昼に公民館から提供されたカップラーメンを食べていると、シオカワさんが教えてくれた。
「ウホさん、この間、木を切っていたら落ちて脚を折ったって」
どうも見かけないと思ったら、ケガをされていたとは。節祭直前に入院とは、ウホさんも残念だろう。
11月16日(火) くもり
節祭を迎えた。節祭には“シチ破れ”といって、天気が荒れることがあるという。平成4年は台風みたいな天気になり、船漕ぎ競争のときに船が転覆。沖にどんどん流されエーシンおじいがおぼれたらしい。
「中学生の子供なんかが船に乗ってたから、みんなでその子たちを心配していたのよ。
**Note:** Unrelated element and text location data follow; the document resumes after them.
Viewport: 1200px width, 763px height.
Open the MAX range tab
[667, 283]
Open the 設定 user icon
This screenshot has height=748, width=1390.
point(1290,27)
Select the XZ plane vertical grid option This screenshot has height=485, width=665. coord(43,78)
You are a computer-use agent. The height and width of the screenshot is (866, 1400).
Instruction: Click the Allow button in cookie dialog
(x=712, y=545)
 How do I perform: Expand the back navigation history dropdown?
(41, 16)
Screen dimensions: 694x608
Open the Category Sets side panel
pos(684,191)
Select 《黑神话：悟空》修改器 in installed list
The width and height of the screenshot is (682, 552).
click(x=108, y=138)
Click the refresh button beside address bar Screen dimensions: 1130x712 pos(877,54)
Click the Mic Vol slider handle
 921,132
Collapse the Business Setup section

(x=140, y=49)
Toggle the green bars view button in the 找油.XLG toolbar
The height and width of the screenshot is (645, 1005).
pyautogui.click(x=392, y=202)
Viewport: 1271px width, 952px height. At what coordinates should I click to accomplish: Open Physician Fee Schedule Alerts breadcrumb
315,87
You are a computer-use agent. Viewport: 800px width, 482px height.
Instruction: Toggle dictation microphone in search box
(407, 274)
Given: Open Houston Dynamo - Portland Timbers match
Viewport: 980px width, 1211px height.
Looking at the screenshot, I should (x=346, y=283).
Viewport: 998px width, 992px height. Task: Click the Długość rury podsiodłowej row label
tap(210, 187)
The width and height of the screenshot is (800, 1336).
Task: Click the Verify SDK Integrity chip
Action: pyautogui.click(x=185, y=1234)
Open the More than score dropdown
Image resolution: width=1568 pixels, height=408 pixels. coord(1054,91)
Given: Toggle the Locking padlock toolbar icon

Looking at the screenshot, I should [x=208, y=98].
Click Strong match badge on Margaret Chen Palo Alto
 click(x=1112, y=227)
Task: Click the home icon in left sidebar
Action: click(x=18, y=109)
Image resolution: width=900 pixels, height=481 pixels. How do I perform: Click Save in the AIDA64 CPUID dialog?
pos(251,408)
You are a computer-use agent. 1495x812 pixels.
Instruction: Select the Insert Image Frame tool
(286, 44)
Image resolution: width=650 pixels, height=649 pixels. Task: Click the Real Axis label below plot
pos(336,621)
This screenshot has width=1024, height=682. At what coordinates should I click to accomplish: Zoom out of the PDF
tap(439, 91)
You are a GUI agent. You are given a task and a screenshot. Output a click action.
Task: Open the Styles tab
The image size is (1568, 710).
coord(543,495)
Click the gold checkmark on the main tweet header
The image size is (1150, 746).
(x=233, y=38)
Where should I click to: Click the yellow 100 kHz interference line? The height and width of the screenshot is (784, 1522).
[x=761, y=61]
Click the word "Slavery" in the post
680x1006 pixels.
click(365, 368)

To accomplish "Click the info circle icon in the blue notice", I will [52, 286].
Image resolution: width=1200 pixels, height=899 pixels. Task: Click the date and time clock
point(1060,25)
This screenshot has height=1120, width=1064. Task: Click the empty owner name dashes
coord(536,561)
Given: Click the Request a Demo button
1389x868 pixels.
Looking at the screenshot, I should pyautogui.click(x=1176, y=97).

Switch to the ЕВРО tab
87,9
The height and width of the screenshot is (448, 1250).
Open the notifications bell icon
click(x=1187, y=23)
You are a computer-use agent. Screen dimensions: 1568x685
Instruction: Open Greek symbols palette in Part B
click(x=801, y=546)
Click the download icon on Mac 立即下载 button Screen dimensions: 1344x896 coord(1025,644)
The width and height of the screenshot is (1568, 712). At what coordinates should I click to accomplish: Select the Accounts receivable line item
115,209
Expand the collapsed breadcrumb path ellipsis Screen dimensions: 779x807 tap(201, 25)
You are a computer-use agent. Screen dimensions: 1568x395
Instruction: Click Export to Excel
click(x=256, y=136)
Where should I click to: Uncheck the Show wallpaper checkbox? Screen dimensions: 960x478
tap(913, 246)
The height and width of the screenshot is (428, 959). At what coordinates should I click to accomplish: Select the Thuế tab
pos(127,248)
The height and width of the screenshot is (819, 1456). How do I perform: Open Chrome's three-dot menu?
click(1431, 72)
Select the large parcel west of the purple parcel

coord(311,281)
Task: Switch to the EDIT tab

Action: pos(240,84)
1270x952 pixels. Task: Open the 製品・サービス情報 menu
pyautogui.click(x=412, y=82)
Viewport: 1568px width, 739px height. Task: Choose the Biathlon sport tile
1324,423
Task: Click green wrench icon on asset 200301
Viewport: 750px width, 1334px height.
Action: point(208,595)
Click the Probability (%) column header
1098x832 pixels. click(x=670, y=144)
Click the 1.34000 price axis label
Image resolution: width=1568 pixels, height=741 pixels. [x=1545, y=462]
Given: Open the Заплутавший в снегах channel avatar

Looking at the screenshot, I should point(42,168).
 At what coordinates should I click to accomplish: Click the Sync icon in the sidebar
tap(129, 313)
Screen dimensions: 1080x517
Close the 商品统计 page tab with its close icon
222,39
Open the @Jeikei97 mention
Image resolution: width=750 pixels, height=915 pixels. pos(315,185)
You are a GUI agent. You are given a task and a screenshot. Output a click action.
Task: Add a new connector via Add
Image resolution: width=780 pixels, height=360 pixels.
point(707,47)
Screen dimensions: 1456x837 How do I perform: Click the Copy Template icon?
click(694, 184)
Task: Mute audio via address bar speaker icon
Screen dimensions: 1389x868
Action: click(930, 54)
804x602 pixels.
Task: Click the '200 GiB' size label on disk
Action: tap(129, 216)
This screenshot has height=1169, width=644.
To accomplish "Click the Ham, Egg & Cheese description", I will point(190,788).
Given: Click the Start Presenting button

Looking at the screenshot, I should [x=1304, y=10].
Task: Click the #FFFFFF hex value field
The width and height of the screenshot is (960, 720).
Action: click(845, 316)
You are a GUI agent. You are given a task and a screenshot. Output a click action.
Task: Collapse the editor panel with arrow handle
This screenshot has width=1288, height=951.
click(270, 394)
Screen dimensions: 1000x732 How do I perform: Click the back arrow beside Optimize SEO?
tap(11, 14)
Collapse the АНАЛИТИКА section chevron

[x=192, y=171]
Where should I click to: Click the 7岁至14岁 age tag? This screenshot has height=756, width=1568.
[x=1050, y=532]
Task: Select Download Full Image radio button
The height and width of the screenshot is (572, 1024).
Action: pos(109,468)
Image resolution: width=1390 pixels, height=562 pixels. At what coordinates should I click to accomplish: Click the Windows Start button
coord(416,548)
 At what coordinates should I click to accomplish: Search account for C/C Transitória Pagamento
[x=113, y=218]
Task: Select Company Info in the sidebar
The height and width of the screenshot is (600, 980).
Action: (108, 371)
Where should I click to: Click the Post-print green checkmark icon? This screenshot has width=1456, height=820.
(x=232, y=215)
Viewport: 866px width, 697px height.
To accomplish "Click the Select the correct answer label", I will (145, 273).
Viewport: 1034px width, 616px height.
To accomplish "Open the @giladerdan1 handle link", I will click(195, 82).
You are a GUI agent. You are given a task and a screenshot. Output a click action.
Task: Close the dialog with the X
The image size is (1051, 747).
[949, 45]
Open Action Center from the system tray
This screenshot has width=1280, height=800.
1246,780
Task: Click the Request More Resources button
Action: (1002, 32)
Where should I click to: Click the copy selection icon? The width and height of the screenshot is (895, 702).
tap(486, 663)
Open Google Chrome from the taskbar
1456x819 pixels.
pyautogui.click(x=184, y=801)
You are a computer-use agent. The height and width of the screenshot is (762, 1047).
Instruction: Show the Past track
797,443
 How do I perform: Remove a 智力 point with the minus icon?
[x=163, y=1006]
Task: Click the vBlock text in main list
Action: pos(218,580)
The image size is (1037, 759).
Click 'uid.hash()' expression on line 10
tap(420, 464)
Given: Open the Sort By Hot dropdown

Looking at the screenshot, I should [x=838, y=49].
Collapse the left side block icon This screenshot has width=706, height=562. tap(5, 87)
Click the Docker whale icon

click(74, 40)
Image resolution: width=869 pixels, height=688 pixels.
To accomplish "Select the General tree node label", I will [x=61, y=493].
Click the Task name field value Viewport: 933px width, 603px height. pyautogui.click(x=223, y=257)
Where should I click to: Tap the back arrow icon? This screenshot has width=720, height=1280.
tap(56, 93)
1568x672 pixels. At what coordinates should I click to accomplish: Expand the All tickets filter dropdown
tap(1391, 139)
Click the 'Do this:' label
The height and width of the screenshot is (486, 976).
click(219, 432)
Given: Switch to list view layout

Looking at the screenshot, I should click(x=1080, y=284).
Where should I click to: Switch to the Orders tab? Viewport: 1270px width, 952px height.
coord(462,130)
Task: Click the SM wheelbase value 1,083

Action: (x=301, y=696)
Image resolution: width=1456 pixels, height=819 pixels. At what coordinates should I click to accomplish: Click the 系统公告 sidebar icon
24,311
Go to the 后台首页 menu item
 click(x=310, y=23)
でも子供はみな泳いで戻ってきて、エーシンおじいなんかが泳ぎ切らんでよ。最後はみんな震えながら火を起こして、あたっていたよ」
明日の天気はどうなのだろう? ずっと晴れていたので雨が降ってもおかしくないのだが……。
節祭は農業のお正月である。この日は家の掃除をし、採ってきたシチマシカッツァ(イリオモテシャミセンヅル)を家の柱など大事なものに巻く。そうして魔よけにする習慣がある。私もシチマシカッツアを車のバックミラーと古酒のカメに巻いた。お酒はやはり大事だ。
夜はウブシクミ(リハーサル)。今年は練習を念入りにやったと思う。その成果はあって、去年より上等にそろっている気がする。本番の明日が楽しみだ。